Gabriel Liiceanu grew to prominence after he published The Păltiniș Diary, where he described his paideic adventure under Noica's guidance. It was also the book that transformed Noica into a sort of philosophical star. The Diary is perhaps the most influent Romanian philosophical publication of the late 1980s, initiating a fascination of younger generations with Păltiniș, and encouraging the study ancient Greek, Latin and German as prerequisites for the serious study of philosophy. Liiceanu's own philosophical project initially centered around the idea of "limit", and he therefore called his hermeneutic inquiry into the nature and history of this concept "peratology" (from the Greek peras = limit). This program initiated with The Tragic. A Phenomenology of Limit and Overcoming, his PhD thesis, where he lays much accent on Nietzsche, and accomplished with On Limit, the final and more general expression of his peratology. On Limit touches on various topics such as of liberty, destiny, responsibility, encounter with the other, in a framework basically Heideggerian. Liiceanu also accomplished the translation of Heidegger into Romanian.

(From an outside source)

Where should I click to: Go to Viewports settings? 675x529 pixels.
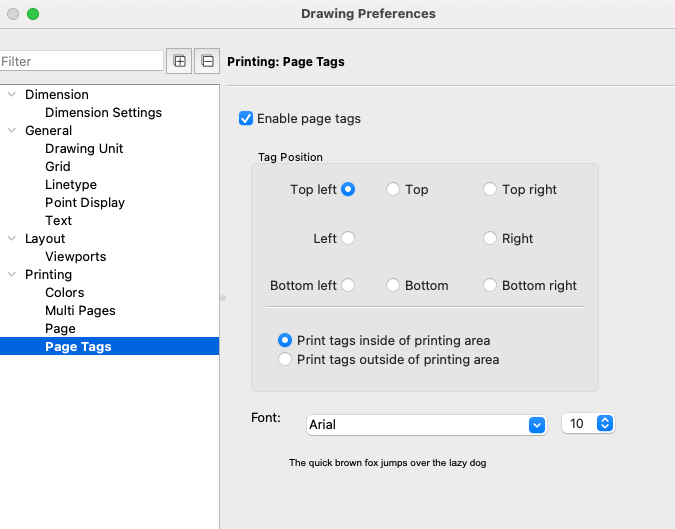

Andrei Pleșu was first known as an art historian, but also as a subtle philosopher. He avows being more interested in the "light" side of philosophy, as he had a "respectful antipathy" towards Aristotle, and considered that he had absolutely no use for Hegel. He oriented himself toward ethics and the philosophy of religion. His focal idea is that of the "interval", the in-between of existence, as a space of itinerancy. Plesu wrote one of the very few Romanian treatises of ethics, Minima Moralia, which is subtitled "an ethics of the interval". It begins by affirming that only the man in the condition of itinerancy has moral competence, needing to make choices at every step of the way. Thus, true ethics is not a major one of the great problems and puzzles, but a minor ethics of the quotidian life and of ordinary situations. Further on, he explored the theme of the interval in his On Angels, a book of angelology, arising at the intersection between metaphysics and the philosophy of religion. In this book, the entities called angels are analysed as a cases of "beings of the interval". The entire exercise has thus the secondary value of ontology of the interval.

Sorin Vieru is one of the few Păltiniș logicians. He established his reputation by his researches on the classical syllogistic, which he axiomatised. He was also a specialist in Frege, from whom he translated abundantly. His interests covered also Greek philosophy, mostly Plato's political philosophy. He translated several of Plato's most difficult dialogues. Finally, he published an essay on The Risk of Thinking, in collaboration with the mathematician Uther Morgenstern, alias Terente Robert.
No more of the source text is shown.